Written exercise: Put the stretch of the material below, from the line containing "The image size" through the end, into a numbered list, skipping blank lines. Leave the pictures out.

Provided data:
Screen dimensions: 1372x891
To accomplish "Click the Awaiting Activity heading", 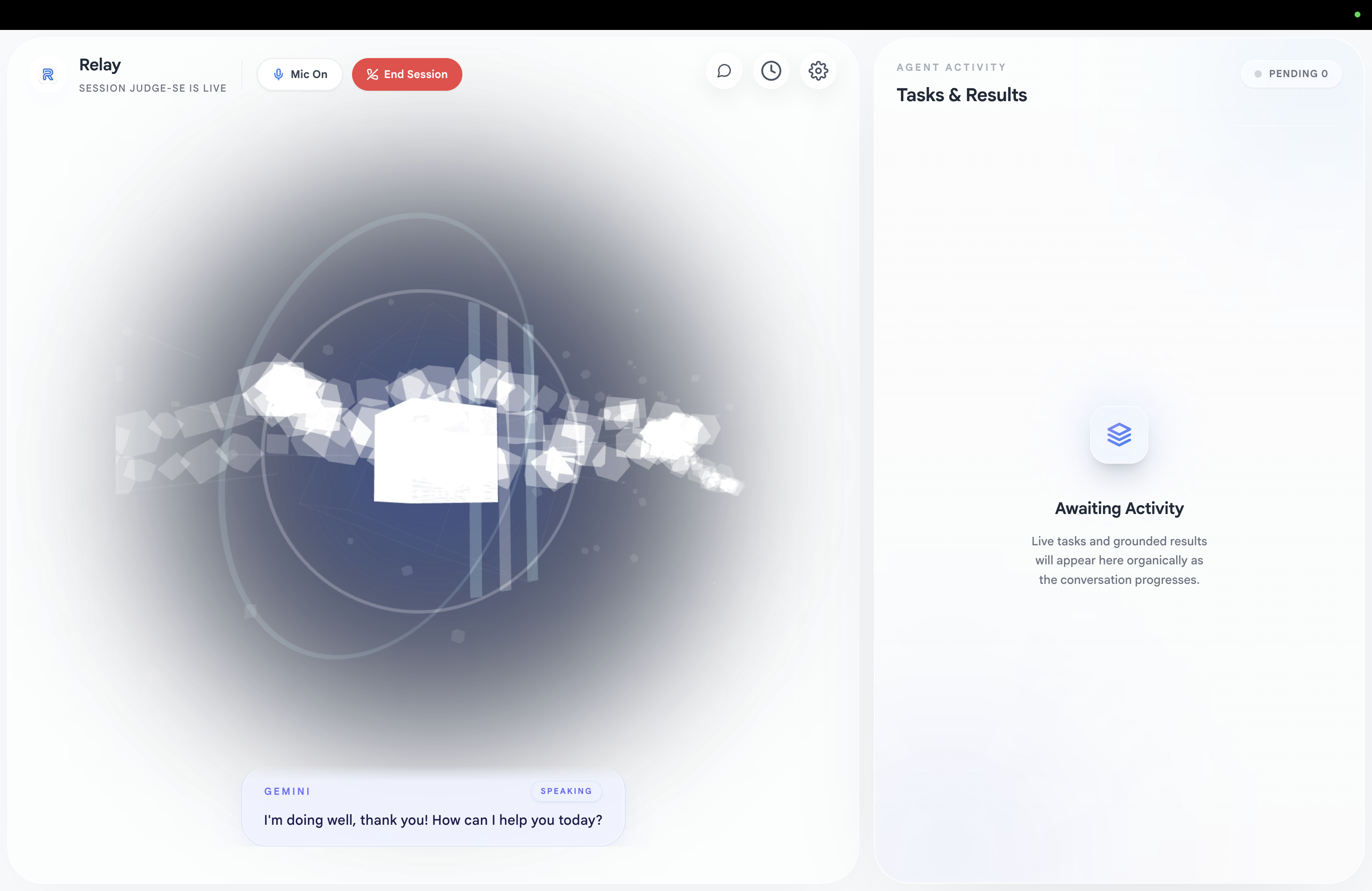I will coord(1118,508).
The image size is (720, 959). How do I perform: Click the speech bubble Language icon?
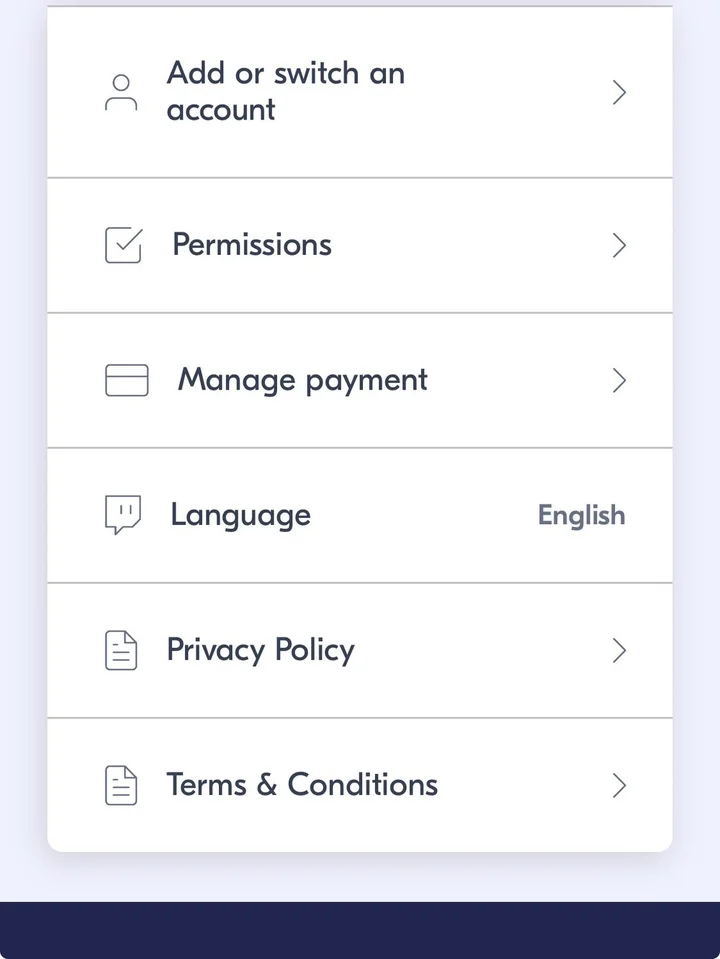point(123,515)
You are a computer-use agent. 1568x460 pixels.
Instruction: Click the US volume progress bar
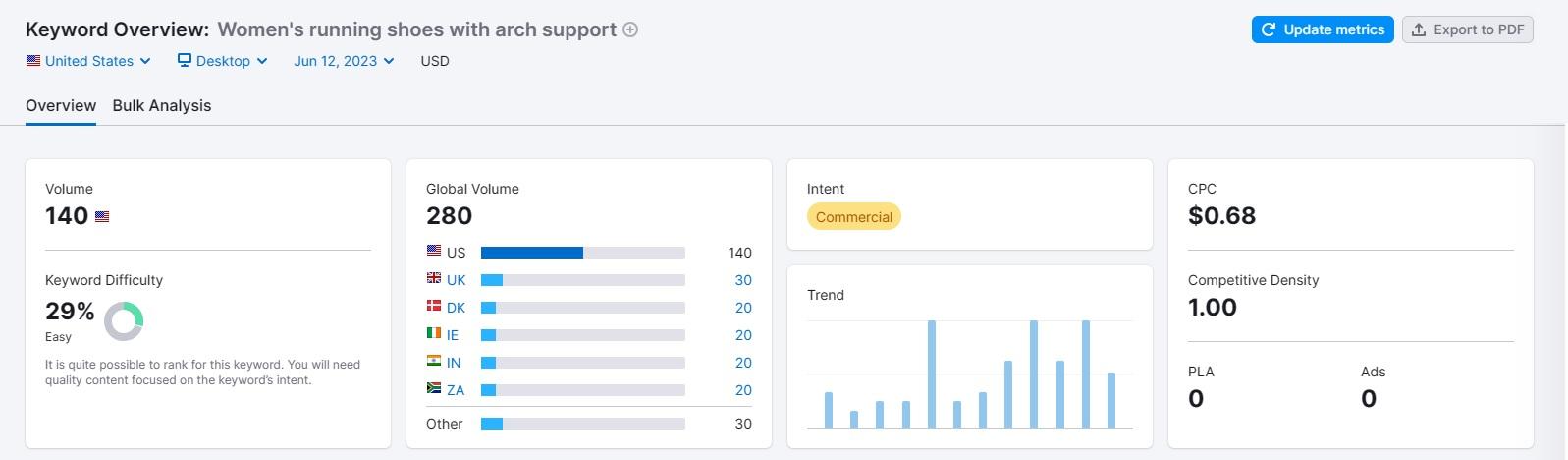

Answer to this task:
1. The image size is (720, 959). How do I perform: Click the speech bubble Language icon?
2. point(123,515)
3. You are a computer-use agent. 1568x460 pixels.
4. Instruction: Click the US volume progress bar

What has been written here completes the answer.